Laura Owens, Untitled, 2016. Acrylic, oil, Flashe, silkscreen inks, charcoal, pastel pencil, graphite, and sand on wallpaper. Ten Paintings, installation view, CCA Wattis Institute, April 28–June 23, 2016. Courtesy the artist and Gavin Brown’s enterprise, New York / Sadie Coles HQ, London / Galerie Gisela Capitain, Cologne; © Laura Owens. Photo: Johnna Arnold.
This, so far, is quintessential Owens—an attitudinal body of work well summarized in a gallery text by Wattis director Anthony Huberman, here paraphrased in the press release: “When it comes to painting, there are many battles to choose from: flatness versus depth, materiality versus illusion, abstraction versus representation, the epic versus the everyday, the grid versus the gesture. Laura Owens picks them all, and she plays both sides. …She makes paintings that look like paintings. She forces painting to perform tasks other than painting. She feeds painting its own tail so that it ties itself up in knots.”1
Owens lobs a few more shells at the old battleground of “surface.” If pretty art is superficial, decorative, both “flat” and “stupid,” Ten Paintings fits the bill. But this knowing concern for the tail-chasing of Greenbergian Modernism also cues us to the show’s intellectual depth, overwhelming in not only its technical execution (involving seemingly hundreds of unique silkscreen applications) and illusionistic space, but also in the deftness of its art-historical index. The walls were also physically deep; the wallpaper images literally had something behind them: the titular ten paintings. Embedded in the walls, ostensibly awaiting extraction as discrete works of art, were ten aluminum panels.
By the way, you could text the paintings.
Sending a question to one of the posted numbers cued one of an unknown number of scripted audio responses, some general, others strikingly specific, which played from speakers embedded in the walls roughly where the paintings were hidden. Texting “Where are the paintings?” for example, triggered a scattershot chorus of “here, here here, here…” Like Siri’s programmers, Owens anticipated lots of the who, what, where, when, and why of her show—questions like, “How did you make the paintings?” and “Where should I go for lunch?” Yet, even when audible in the white cube’s sloppy acoustics, the replies (something like “I had a good teacher” and “Taco Bell”) were never the answers I wanted. Then again, they were always the quip I deserved for talking to a painting.
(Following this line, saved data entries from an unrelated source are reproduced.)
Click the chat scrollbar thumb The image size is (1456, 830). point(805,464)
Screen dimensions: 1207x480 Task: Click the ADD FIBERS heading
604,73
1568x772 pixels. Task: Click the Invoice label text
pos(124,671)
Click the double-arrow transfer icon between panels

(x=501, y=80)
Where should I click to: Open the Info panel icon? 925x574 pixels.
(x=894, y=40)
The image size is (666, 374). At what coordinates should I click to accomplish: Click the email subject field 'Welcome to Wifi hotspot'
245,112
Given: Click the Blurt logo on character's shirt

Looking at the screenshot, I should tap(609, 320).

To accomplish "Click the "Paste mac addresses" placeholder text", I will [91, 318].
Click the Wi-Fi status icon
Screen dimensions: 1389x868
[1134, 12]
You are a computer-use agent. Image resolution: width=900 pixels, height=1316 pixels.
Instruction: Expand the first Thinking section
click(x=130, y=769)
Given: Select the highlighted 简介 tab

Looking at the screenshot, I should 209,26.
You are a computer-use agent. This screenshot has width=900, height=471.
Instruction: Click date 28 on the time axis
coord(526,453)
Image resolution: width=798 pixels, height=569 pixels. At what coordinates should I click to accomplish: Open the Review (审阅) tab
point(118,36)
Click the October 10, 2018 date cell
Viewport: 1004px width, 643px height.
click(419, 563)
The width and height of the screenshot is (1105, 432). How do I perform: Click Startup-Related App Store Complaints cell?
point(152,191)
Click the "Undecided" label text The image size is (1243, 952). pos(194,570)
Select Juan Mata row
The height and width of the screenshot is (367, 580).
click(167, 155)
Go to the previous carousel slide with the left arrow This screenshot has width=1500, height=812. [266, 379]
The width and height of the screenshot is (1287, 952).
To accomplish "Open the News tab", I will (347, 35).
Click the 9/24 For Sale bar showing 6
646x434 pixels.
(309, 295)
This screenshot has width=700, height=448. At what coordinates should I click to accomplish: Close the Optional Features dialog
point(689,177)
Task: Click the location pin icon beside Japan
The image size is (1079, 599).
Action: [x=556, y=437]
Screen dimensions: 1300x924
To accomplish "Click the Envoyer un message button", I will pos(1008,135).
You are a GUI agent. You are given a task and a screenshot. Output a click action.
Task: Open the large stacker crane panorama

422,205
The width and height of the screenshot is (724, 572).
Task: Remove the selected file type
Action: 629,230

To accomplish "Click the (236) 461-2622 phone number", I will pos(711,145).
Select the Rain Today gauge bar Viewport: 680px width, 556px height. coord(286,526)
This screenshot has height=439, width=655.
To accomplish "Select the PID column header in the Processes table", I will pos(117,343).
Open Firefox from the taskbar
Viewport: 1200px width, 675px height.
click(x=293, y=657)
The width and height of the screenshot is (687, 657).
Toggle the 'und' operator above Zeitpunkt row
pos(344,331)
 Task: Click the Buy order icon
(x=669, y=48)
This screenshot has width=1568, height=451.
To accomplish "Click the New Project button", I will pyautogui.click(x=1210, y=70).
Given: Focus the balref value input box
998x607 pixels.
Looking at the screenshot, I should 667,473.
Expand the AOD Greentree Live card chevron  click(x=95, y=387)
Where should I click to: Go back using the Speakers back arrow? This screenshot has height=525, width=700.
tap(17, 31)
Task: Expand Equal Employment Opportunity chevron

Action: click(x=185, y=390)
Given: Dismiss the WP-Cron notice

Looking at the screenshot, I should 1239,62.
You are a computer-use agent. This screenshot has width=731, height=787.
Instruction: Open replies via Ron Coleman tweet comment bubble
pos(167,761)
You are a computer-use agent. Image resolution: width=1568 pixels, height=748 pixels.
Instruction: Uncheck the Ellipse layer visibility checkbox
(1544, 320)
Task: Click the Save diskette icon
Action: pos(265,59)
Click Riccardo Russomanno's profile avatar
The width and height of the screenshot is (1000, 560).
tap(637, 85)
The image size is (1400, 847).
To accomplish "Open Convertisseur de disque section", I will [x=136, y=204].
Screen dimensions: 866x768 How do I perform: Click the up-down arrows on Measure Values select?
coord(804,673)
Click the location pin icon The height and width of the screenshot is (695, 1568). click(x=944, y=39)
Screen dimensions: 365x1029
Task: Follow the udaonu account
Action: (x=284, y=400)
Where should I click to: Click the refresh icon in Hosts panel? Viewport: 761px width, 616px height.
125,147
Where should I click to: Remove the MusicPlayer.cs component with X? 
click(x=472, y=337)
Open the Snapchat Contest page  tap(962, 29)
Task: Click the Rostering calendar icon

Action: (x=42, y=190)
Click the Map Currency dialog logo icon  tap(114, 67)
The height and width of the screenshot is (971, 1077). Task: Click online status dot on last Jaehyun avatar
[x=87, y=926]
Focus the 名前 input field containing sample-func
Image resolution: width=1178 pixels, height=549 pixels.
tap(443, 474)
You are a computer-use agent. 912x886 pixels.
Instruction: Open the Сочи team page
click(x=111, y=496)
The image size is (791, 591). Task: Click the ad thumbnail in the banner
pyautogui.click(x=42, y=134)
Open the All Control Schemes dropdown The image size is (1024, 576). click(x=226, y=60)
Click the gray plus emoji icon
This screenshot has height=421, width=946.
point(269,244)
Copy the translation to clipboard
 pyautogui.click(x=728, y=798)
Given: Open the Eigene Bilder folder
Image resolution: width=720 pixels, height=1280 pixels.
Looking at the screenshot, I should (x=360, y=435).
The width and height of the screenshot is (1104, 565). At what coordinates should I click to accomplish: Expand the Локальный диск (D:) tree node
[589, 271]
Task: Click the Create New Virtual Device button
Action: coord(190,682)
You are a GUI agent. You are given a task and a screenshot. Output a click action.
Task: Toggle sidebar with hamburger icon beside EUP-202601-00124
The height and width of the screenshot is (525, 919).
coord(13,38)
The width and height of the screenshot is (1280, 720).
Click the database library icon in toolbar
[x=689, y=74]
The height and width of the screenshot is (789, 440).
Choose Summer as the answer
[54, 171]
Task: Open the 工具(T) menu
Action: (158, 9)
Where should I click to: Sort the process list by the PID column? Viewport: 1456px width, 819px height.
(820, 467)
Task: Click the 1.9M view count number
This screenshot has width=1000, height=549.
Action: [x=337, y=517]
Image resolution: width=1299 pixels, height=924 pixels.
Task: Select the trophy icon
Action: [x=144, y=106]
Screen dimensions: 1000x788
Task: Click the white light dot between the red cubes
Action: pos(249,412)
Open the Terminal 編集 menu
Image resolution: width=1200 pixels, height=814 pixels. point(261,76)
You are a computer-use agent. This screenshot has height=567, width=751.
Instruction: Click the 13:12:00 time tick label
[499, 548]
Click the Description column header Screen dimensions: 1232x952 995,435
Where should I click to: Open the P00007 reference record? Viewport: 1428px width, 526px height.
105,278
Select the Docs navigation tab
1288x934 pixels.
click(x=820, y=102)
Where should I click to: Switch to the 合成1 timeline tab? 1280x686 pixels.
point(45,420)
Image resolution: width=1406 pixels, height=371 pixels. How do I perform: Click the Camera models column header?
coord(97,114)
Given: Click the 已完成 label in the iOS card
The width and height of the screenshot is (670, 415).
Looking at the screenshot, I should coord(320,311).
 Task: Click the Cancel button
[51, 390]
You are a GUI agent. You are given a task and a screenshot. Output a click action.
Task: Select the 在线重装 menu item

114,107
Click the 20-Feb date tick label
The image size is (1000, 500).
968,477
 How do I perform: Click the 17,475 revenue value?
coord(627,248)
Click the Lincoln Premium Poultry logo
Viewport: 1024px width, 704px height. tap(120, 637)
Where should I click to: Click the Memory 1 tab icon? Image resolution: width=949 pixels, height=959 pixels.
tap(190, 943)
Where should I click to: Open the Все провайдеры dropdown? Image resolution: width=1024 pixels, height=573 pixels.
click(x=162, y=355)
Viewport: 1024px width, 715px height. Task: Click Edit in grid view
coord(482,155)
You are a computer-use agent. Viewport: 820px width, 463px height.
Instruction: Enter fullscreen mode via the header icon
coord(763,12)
Laura Owens, installation view of embroidery and cross-stitch works by Owens’s grandmother, Eileen Owens, made between 1971 and 1995. In Ten Paintings, CCA Wattis Institute, April 28–June 23, 2016. Courtesy the artist and Gavin Brown’s enterprise, New York / Sadie Coles HQ, London / Galerie Gisela Capitain, Cologne; © Laura Owens. Photo: Johnna Arnold.
The flat, mute image, long derided for precisely these qualities, now adds to its pretense of depth a scripted interactivity. The clues on the walls and the seemingly bottomless “game” of texting paintings hint at a hidden richness: the interior lives of paintings. A program, of course (here in 2016, short of true AI), can only simulate (and perhaps stimulate) conversation. But Owens’s show also models a kind of painterly discourse. As with (other) paintings, there’s a discursive barrier to entry. And what you learn, once there, is that there are no last words. An artist proceeds from an unanswerable question of a set form—the “painting problem,” for example, of which Owens plays all sides. A peevish answer can be just what we need to maintain motion across time—to overcome the fatigue that maybe we’d like to blame on all this superimposed media, the layered and merged historical styles, cell phones, classified ads, web psychics, and the Adobe Creative Suite. In this respect, Ten Paintings’s insidery attitude, its veneer of information and secrets and gimmicks, is both Owens’s latest innovation and the work’s least productive aspect. After all, how much info do you really want? How far will you go to “discover” the “secrets” of these “paintings”? Rather, it’s the open-ended anxiety of secrets left covered and questions left unasked that prompts a more fundamental and unsettling problem: What is it you want from art, anyway?2 As if asking something of Art in the abstract is any less insane than asking paintings directly, or texting your question to a decorated wall is substantively different than standing there looking at it and wondering, what’s the point?
“[T]ext more questions / 415 690 0299” reads a note seemingly handwritten on a computer printout, then rendered on one wall. Heading the page in a digital typeface is the phrase: “How will I proceed with my paintings.” It’s Owens’s own question to a tarot card website. The bot’s reply fills a further three pages, listing and describing the six cards from the William Blake tarot (the recommended deck for writers and artists) arranged in the cruciform layout of the Creativity Spread. The first, for instance, the center card, “partially obscured, represents the Creative Project. This card represents the essence of the reading.” Owens has drawn “V RELIGION”: “Need or desire for personal guidance. Hypocritical influences may be present (spiritual materialism). Question authority and be suspicious of leaders and gurus…” The answer, like those of the paintings, isn’t direct or specific—that’s how tarot works—but the general wisdom can be bent to anyone’s situation. The spread isn’t final, but procedural—another prompt.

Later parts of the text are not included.